Kinetic Implications Derived From Competitive Reactions: Buchwald-Hartwig Amination

The Buchwald-Hartwig amination reaction has gained great interest in the last decade in both academic and industrial environments. In the work presented herein, we discuss a very interesting effect in the competitive reaction of two amines (benzophenone hydrazone and n-hexylamine) with 3-bromobenzotrifluoride.The reactions involving either benzophenone hydrazone or n-hexylamine have been studied by reaction calorimetry. The benzophenone hydrazone reaction presents zero order kinetics, while the hexylamine reaction is first order in the aryl halide and zero order in the amine. Under synthetically relevant conditions, at 90 degrees C, the rate of the hexylamine reaction is about 30-fold higher than the rate of the benzophenone reaction.Interestingly, when reacting together, the benzophenone reacts first, and the hexylamine does not start to react until the benzophenone is not completely finished.
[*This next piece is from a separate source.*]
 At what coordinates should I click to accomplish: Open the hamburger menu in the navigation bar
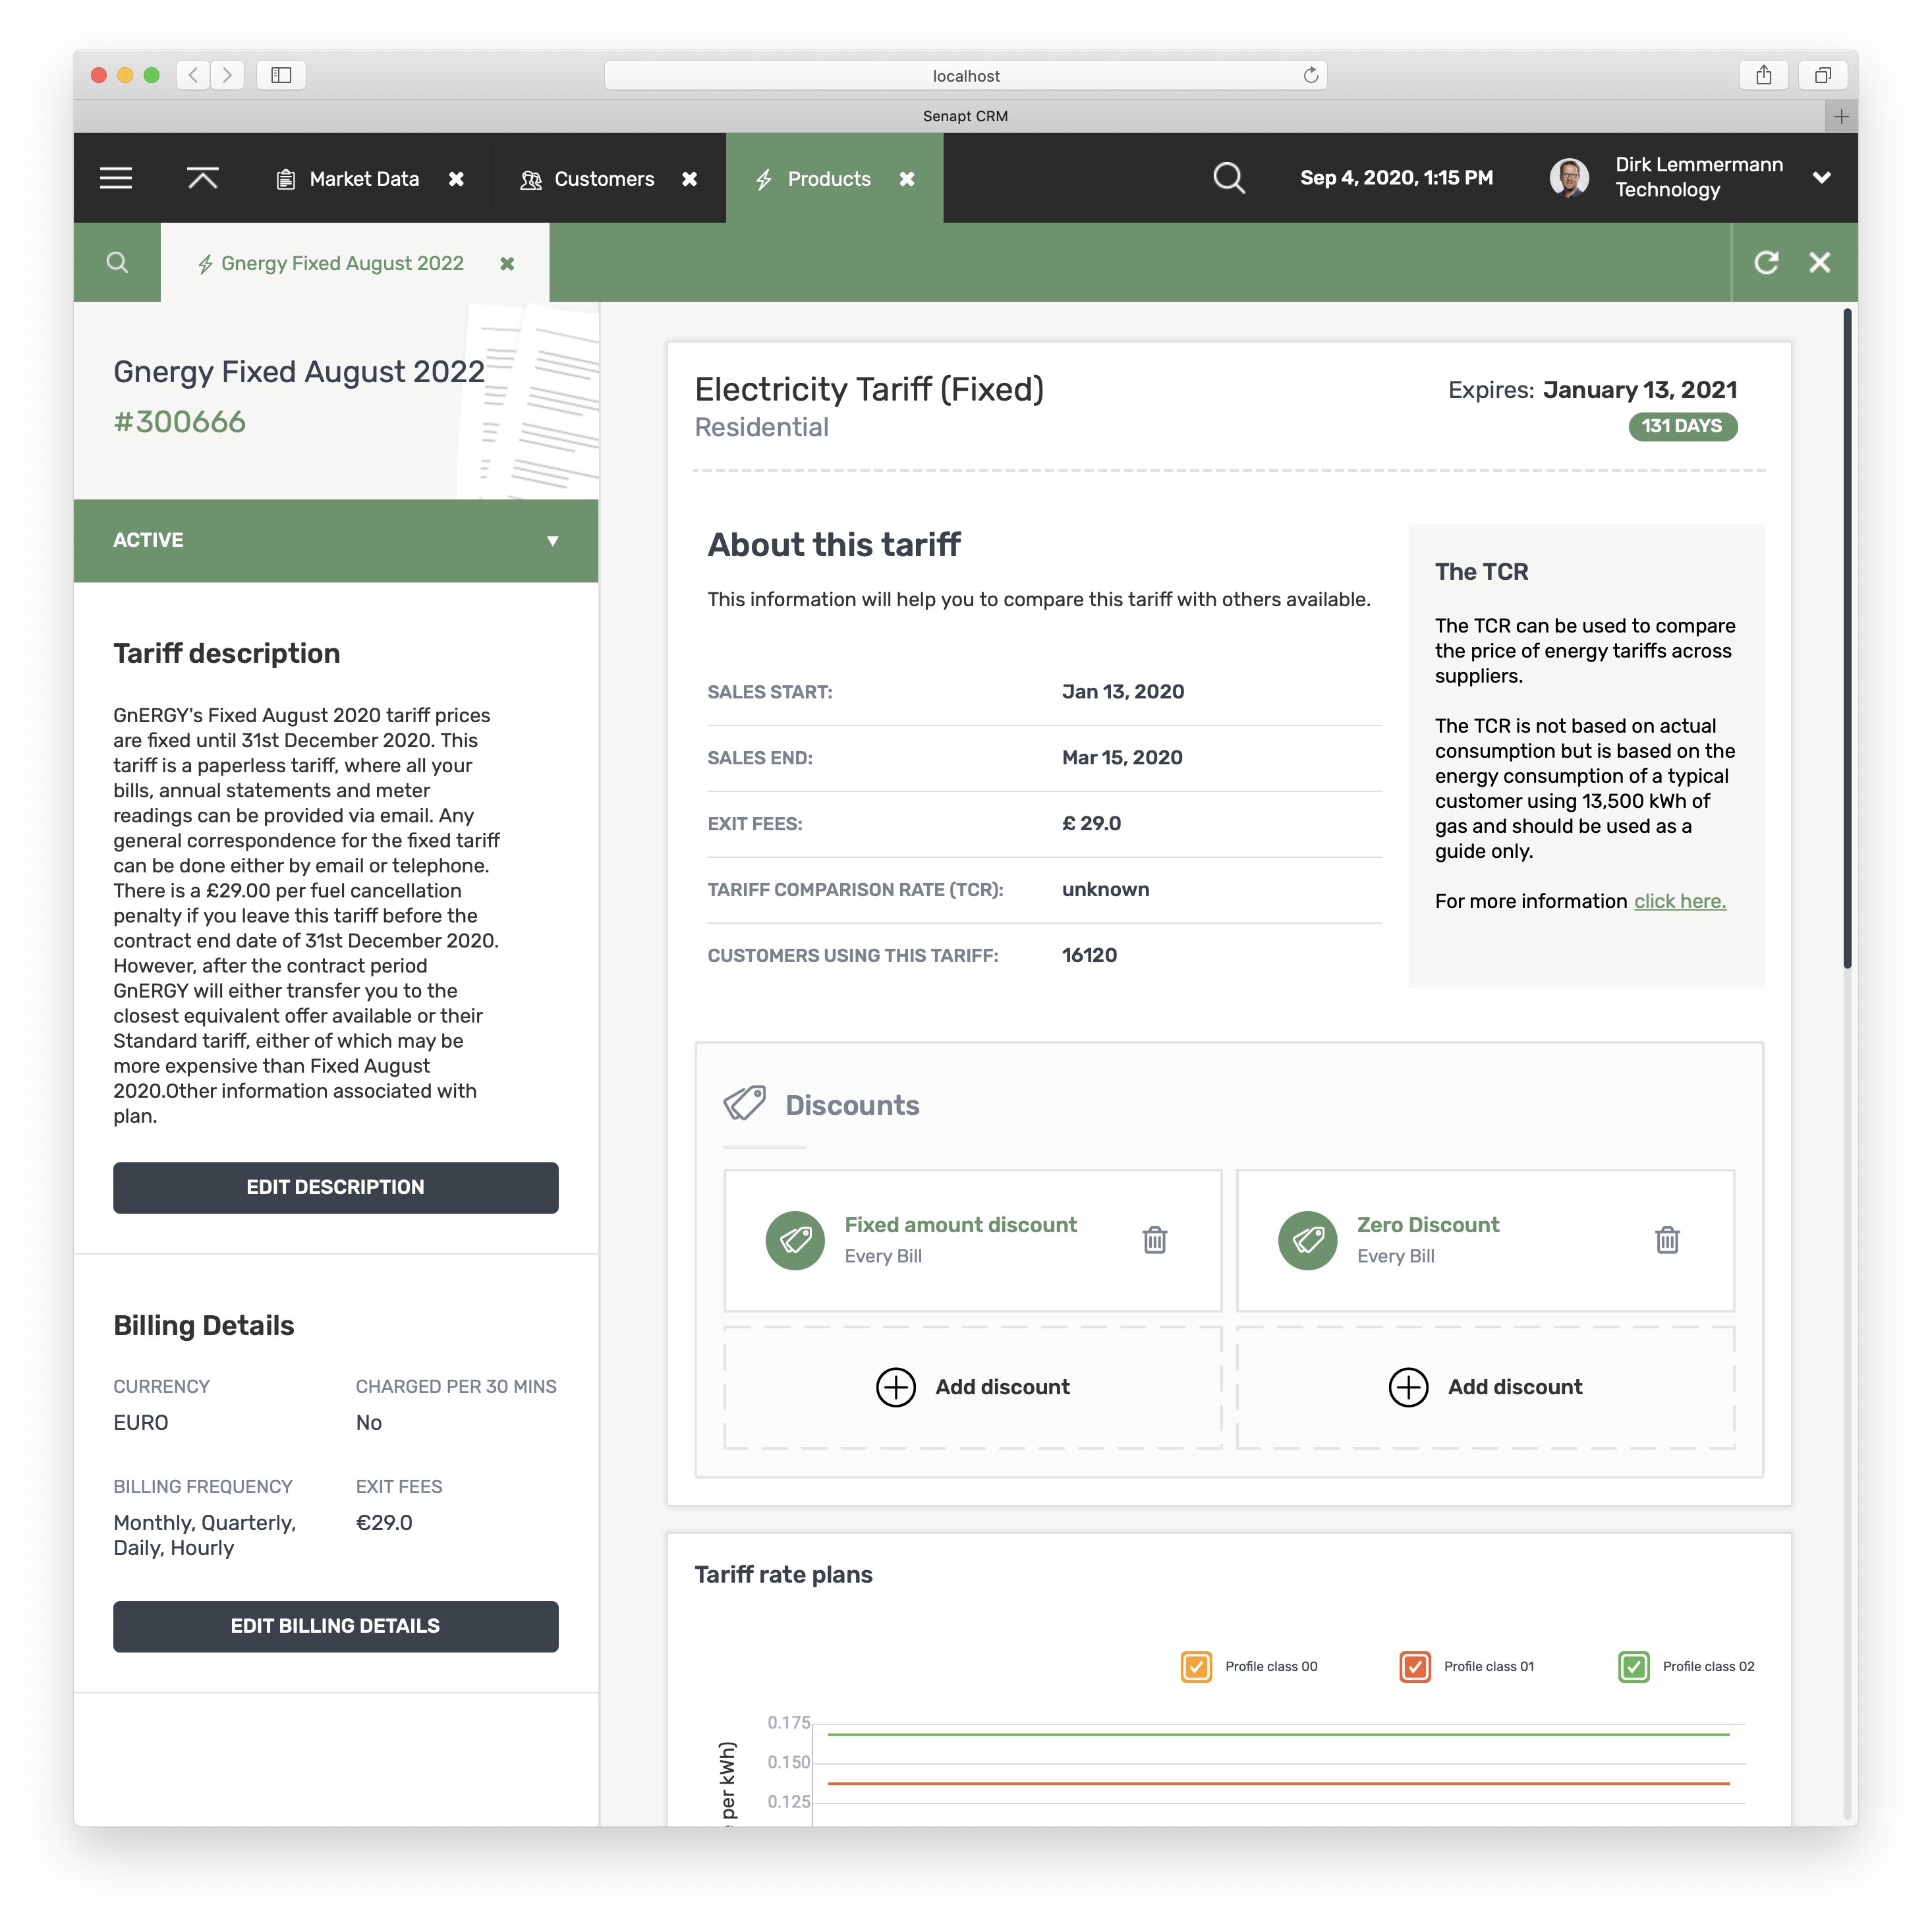tap(116, 179)
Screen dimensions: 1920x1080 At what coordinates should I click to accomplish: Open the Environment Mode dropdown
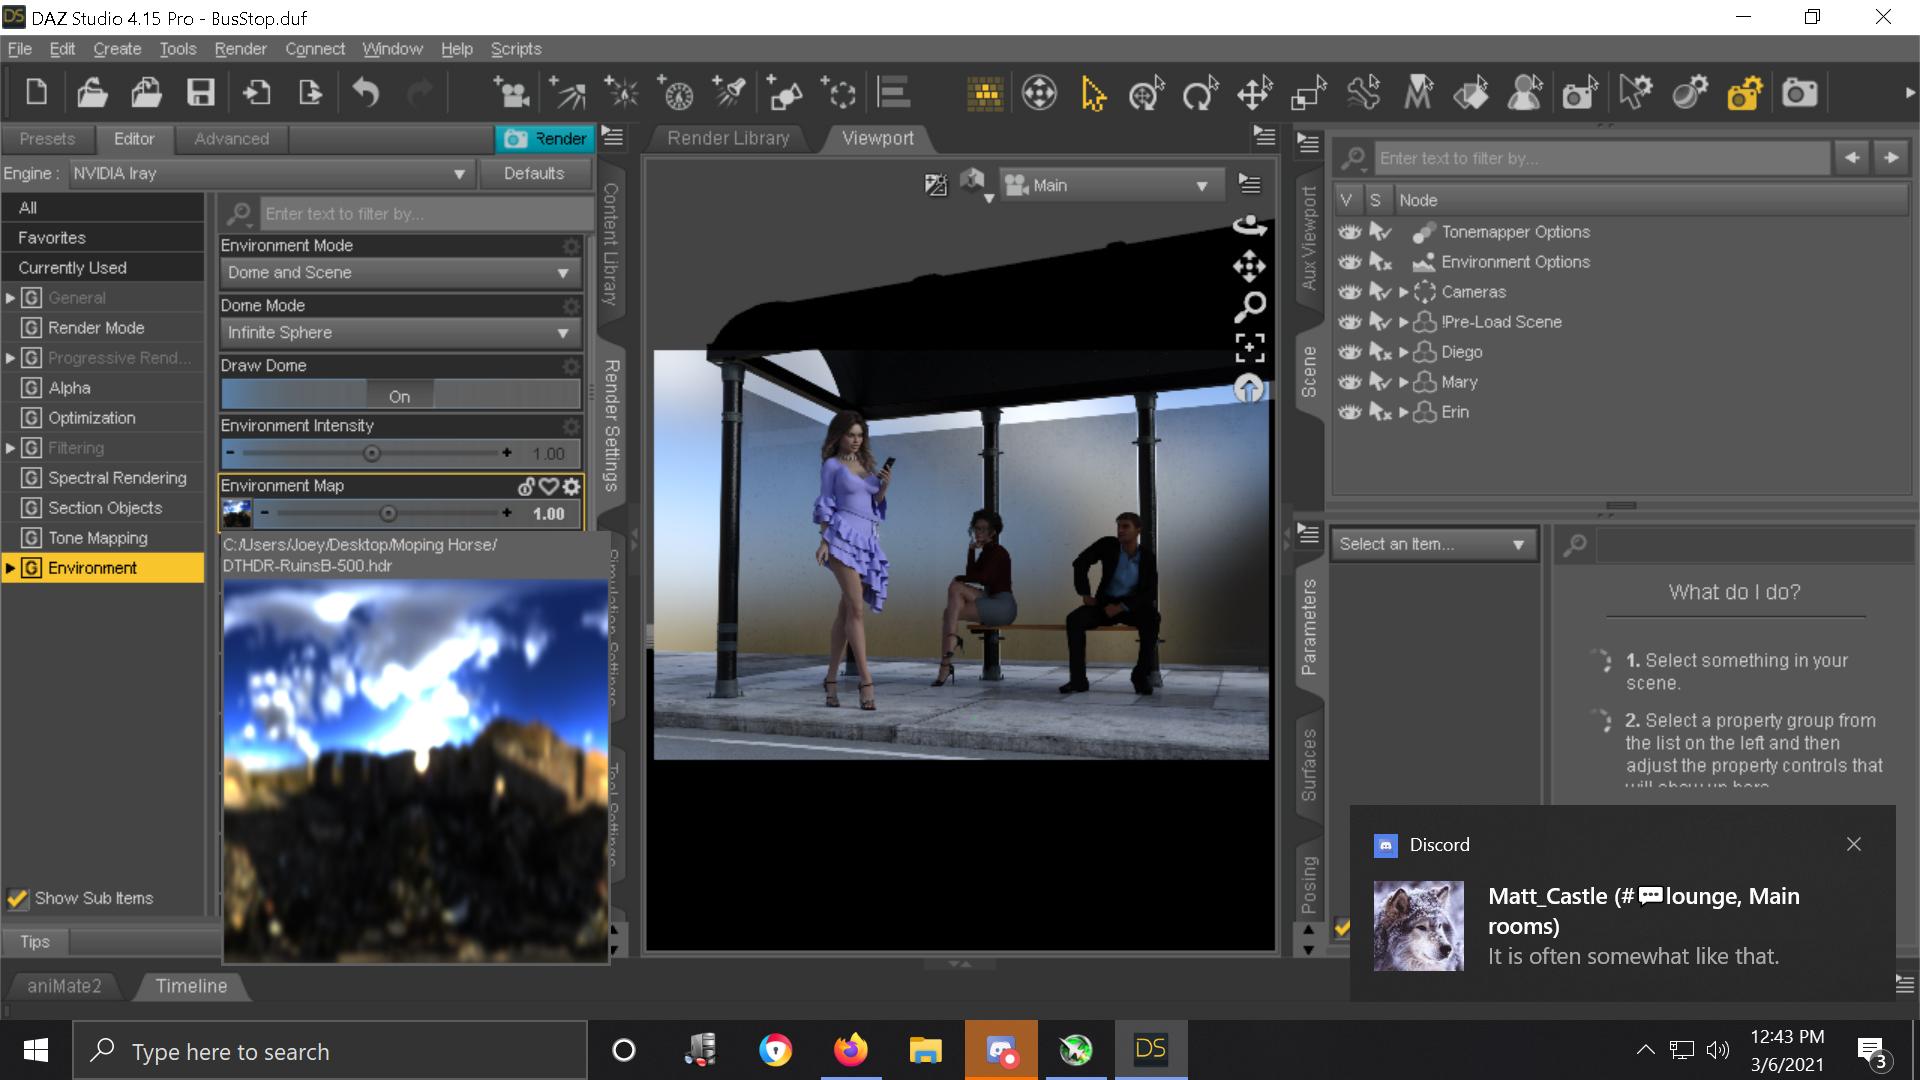[399, 273]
This behavior can be explained by taking into account the mechanism and by observing that the catalyst intermediate which sits as the catalyst resting state in the benzophenone reaction is more stable than the Pd(BINAP) complex, catalyst resting state for the hexylamine reaction, which forms from the dissociation of BINAP from Pd(BINAP)(2) and exists only fleetingly in stoichiometric and catalytic reaction networks. It is the stability of the major intermediate, in this case, which controls selectivity, and not the relative reactivity.This concept can be used in the study of other parallel reaction networks, and for designing more efficient catalyst systems in kinetic resolutions.